Problem to solve: Write the listing out again in full. Every character must match.

⟨

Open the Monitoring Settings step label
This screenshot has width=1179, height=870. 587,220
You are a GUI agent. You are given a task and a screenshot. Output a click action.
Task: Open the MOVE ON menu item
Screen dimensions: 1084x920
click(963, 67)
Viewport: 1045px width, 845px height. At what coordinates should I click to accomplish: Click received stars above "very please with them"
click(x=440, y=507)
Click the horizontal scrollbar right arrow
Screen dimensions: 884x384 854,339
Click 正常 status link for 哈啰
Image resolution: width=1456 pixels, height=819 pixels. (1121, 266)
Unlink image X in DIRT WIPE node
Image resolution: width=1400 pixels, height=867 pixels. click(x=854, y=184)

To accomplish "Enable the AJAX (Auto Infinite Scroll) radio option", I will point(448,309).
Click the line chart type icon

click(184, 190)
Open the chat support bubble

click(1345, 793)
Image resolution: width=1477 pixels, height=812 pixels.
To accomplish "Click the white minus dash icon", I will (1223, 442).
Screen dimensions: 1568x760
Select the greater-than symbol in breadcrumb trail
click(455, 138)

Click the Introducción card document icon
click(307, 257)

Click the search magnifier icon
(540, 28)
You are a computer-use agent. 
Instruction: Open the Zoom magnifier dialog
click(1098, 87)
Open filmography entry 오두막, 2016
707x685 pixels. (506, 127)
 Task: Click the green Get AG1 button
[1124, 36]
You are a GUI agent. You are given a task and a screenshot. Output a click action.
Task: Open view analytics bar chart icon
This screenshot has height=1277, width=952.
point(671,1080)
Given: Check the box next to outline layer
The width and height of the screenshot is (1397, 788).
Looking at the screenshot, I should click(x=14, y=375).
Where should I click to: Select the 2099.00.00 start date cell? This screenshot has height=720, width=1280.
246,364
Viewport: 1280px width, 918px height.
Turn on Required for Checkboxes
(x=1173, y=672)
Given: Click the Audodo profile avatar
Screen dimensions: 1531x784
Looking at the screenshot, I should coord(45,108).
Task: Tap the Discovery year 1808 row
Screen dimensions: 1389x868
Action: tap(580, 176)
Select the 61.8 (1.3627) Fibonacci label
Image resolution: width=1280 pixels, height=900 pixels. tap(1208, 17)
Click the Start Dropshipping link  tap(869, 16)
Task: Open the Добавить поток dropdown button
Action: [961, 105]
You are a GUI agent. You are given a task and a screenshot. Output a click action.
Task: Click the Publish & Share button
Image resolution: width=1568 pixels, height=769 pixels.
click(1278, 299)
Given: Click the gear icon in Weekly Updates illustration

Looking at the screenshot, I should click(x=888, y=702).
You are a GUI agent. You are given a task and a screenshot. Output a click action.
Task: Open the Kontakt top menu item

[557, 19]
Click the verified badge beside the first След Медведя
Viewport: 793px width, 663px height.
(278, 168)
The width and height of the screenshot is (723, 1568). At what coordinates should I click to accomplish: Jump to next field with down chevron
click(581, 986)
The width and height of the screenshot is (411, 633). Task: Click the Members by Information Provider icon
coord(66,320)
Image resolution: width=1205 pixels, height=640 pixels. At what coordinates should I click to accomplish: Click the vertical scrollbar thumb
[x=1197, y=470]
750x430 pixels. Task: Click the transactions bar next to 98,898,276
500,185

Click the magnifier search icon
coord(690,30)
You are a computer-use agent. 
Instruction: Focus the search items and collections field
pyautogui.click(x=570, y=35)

⟩

Exercise solution:
Open the Monitoring Settings step label
This screenshot has width=1179, height=870. 587,220
You are a GUI agent. You are given a task and a screenshot. Output a click action.
Task: Open the MOVE ON menu item
Screen dimensions: 1084x920
click(963, 67)
Viewport: 1045px width, 845px height. At what coordinates should I click to accomplish: Click received stars above "very please with them"
click(x=440, y=507)
Click the horizontal scrollbar right arrow
Screen dimensions: 884x384 854,339
Click 正常 status link for 哈啰
Image resolution: width=1456 pixels, height=819 pixels. (1121, 266)
Unlink image X in DIRT WIPE node
Image resolution: width=1400 pixels, height=867 pixels. click(x=854, y=184)

To accomplish "Enable the AJAX (Auto Infinite Scroll) radio option", I will point(448,309).
Click the line chart type icon

click(184, 190)
Open the chat support bubble

click(1345, 793)
Image resolution: width=1477 pixels, height=812 pixels.
To accomplish "Click the white minus dash icon", I will (1223, 442).
Screen dimensions: 1568x760
Select the greater-than symbol in breadcrumb trail
click(455, 138)

Click the Introducción card document icon
click(307, 257)

Click the search magnifier icon
(540, 28)
You are a computer-use agent. 
Instruction: Open the Zoom magnifier dialog
click(1098, 87)
Open filmography entry 오두막, 2016
707x685 pixels. (506, 127)
 Task: Click the green Get AG1 button
[1124, 36]
You are a GUI agent. You are given a task and a screenshot. Output a click action.
Task: Open view analytics bar chart icon
This screenshot has height=1277, width=952.
point(671,1080)
Given: Check the box next to outline layer
The width and height of the screenshot is (1397, 788).
Looking at the screenshot, I should click(x=14, y=375).
Where should I click to: Select the 2099.00.00 start date cell? This screenshot has height=720, width=1280.
246,364
Viewport: 1280px width, 918px height.
Turn on Required for Checkboxes
(x=1173, y=672)
Given: Click the Audodo profile avatar
Screen dimensions: 1531x784
Looking at the screenshot, I should coord(45,108).
Task: Tap the Discovery year 1808 row
Screen dimensions: 1389x868
Action: tap(580, 176)
Select the 61.8 (1.3627) Fibonacci label
Image resolution: width=1280 pixels, height=900 pixels. tap(1208, 17)
Click the Start Dropshipping link  tap(869, 16)
Task: Open the Добавить поток dropdown button
Action: [961, 105]
You are a GUI agent. You are given a task and a screenshot. Output a click action.
Task: Click the Publish & Share button
Image resolution: width=1568 pixels, height=769 pixels.
click(1278, 299)
Given: Click the gear icon in Weekly Updates illustration

Looking at the screenshot, I should click(x=888, y=702).
You are a GUI agent. You are given a task and a screenshot. Output a click action.
Task: Open the Kontakt top menu item

[557, 19]
Click the verified badge beside the first След Медведя
Viewport: 793px width, 663px height.
(278, 168)
The width and height of the screenshot is (723, 1568). At what coordinates should I click to accomplish: Jump to next field with down chevron
click(581, 986)
The width and height of the screenshot is (411, 633). Task: Click the Members by Information Provider icon
coord(66,320)
Image resolution: width=1205 pixels, height=640 pixels. At what coordinates should I click to accomplish: Click the vertical scrollbar thumb
[x=1197, y=470]
750x430 pixels. Task: Click the transactions bar next to 98,898,276
500,185

Click the magnifier search icon
coord(690,30)
You are a computer-use agent. 
Instruction: Focus the search items and collections field
pyautogui.click(x=570, y=35)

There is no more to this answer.